- _EXERCISE DIRECTIONS_:
Please turn the paragraph in the Detlef Siebert biography that begins "He also directed the drama sequences" into a list giving each production, its year and type, and his role in it.

- _DOCUMENT EXTRACT_:
Detlef Siebert is a German  television writer, director and producer, working in the United Kingdom.

Biography
Siebert began his career at the BBC as assistant producer of the 1997 documentary series The Nazis: A Warning from History.

He wrote, directed and produced the 2001 Bombing Germany episode of the Timewatch series.

He also directed the drama sequences in the 2005 series Auschwitz: The Nazis and the 'Final Solution', wrote, directed and produced the 2006 drama documentary The Somme - From Defeat to Victory, and produced the 2006 series Nuremberg: Nazis on Trial, produced the 2011 docudrama Atlantis: End of a World, Birth of a Legend.

In his latest programme, the 2014 BBC Two documentary, I Was There: The Great War Interviews, Siebert used interviews with eyewitnesses of the First World War filmed by the BBC in the 1960s. Most of the interview material in the film had never been shown  and the film garnered critical acclaim.

- _DATA EXCERPT_:
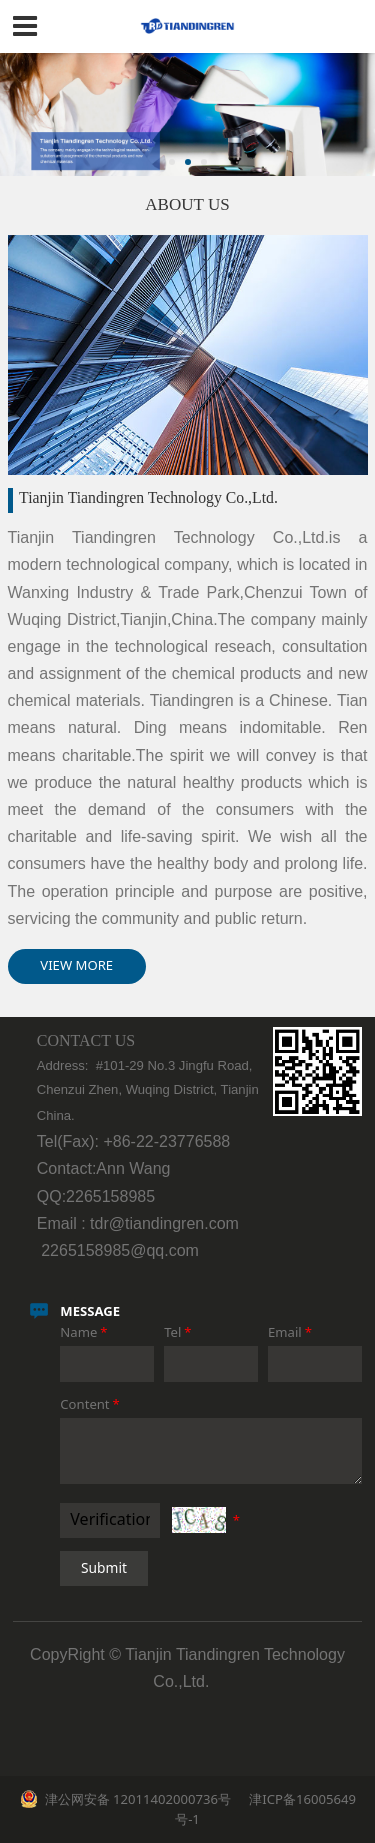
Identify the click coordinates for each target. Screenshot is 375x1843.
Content (91, 1404)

- _EXERCISE RESPONSE_:
- Auschwitz: The Nazis and the 'Final Solution' (2005 series): directed the drama sequences
- The Somme - From Defeat to Victory (2006 drama documentary): wrote, directed and produced
- Nuremberg: Nazis on Trial (2006 series): produced
- Atlantis: End of a World, Birth of a Legend (2011 docudrama): produced